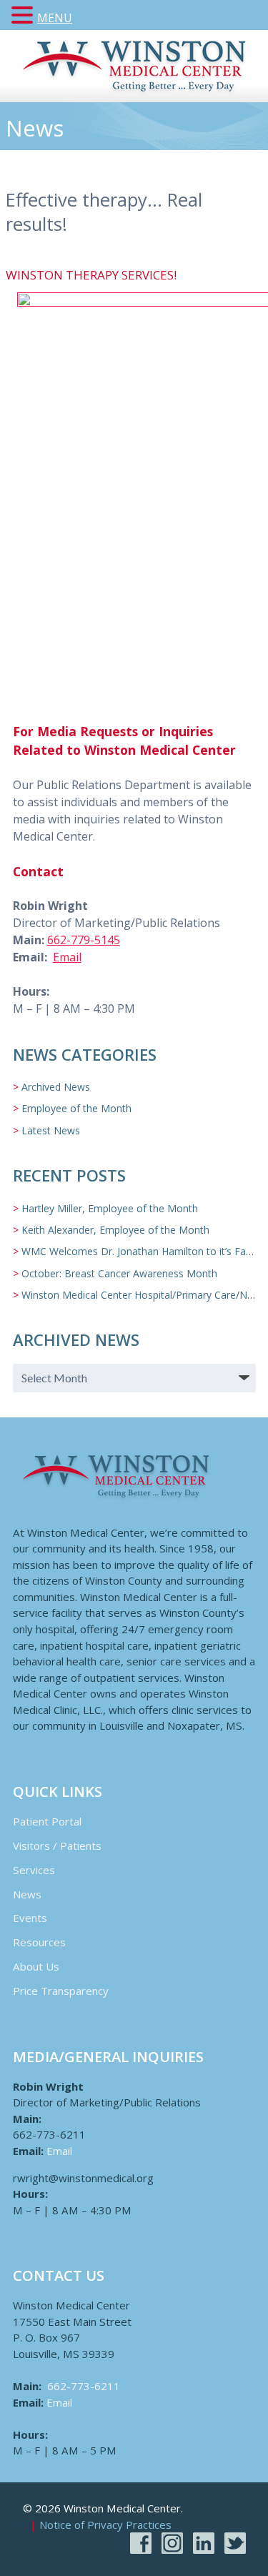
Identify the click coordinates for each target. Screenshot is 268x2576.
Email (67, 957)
+++
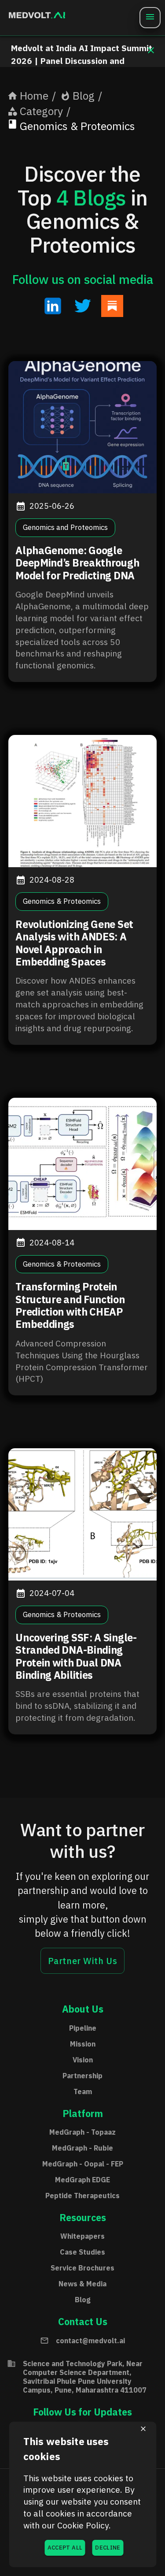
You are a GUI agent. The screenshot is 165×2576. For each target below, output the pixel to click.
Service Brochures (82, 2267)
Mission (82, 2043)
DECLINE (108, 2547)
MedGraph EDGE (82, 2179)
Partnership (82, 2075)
+++
__Exercise goal__.
Working from the records above, write out verbatim only the lines from the line containing "Identify the click" through the line containing "Email (67, 957)".

__Solution below__.
Identify the click coordinates for each target. Screenshot is 268x2576.
Email (67, 957)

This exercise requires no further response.